2025년 11월 QSMS Monthly Seminar
- Date: Nov 28th (Fri) 14:00 ~ 17:00
- Place: 27-220 (SNU)
- Contents:
Speaker: 권재훈 (SNU)
Title: BGG category for simple Lie algebra of type A and quiver Hecke algebras
Abstract: This is an expository talk. The BGG category of a semisimple Lie algebra generalizes the category of its finite-dimensional representations, where the character formula for simple objects is given by the Kazhdan–Lusztig formula. In type A, Arakawa and Suzuki introduced a functor from the BGG category to the category of finite-dimensional representations of degenerate affine Hecke algebras of type A. In this talk, we review this functor and explain its connection to the representation theory of quiver Hecke algebras, along with some applications.
Speaker: 조윤형 (SKKU)
Title: Mutations of Fano simplices and Diophantine equations
Abstract: A combinatorial mutation of a lattice polytope is a procedure that produces a new lattice polytope, serving as the combinatorial counterpart of a mutation of Landau–Ginzburg mirrors on a Fano manifold.
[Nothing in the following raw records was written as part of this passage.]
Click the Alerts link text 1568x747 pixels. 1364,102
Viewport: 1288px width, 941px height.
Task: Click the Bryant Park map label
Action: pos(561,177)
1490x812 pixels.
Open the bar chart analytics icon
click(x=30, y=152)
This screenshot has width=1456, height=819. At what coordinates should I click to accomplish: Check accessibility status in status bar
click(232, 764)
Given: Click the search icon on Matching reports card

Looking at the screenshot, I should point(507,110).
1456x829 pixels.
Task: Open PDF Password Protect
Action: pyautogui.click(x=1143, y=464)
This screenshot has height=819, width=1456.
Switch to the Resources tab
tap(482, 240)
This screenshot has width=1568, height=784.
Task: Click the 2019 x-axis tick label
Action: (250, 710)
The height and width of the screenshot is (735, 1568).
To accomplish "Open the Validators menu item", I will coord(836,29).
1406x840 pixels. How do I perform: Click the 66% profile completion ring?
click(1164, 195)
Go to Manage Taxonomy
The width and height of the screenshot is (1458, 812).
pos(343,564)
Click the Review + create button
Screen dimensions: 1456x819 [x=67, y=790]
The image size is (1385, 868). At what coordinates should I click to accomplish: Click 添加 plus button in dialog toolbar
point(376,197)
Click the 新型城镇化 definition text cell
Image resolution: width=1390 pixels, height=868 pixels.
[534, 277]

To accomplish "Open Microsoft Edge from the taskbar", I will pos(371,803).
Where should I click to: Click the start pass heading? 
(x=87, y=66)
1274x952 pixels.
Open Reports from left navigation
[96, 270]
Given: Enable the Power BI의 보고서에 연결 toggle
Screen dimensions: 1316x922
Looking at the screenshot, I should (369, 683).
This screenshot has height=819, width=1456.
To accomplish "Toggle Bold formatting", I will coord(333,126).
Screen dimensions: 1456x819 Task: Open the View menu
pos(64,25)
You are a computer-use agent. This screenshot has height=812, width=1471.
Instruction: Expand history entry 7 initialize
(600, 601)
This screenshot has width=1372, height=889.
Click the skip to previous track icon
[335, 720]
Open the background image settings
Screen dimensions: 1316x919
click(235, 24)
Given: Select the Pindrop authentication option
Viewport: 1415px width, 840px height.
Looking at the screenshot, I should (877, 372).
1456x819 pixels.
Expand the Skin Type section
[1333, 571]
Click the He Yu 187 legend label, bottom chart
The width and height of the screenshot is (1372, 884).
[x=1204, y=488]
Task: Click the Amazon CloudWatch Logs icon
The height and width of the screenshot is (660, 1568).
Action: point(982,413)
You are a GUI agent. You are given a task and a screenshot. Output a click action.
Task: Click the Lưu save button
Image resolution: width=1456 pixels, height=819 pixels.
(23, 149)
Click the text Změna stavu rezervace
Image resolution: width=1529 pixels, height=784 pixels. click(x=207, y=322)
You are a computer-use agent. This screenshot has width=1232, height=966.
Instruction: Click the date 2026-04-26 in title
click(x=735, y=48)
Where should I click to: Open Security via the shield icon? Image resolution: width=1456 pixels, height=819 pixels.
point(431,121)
In this talk, we describe a cluster-type structure on a Fano simplex, the polar dual of the moment polytope of a fake weighted projective space. More precisely, we define the notion of a mutable facet of a Fano simplex and prove that the number of mutable facets (called the rank) is invariant under combinatorial mutation. Consequently, each Fano simplex gives rise to a rank-valent graph whose vertices and edges correspond to Fano simplices and mutations, respectively. In dimension two, we show that a Fano triangle is of full rank (i.e., three) if and only if the corresponding fake weighted projective plane admits only T-singularities.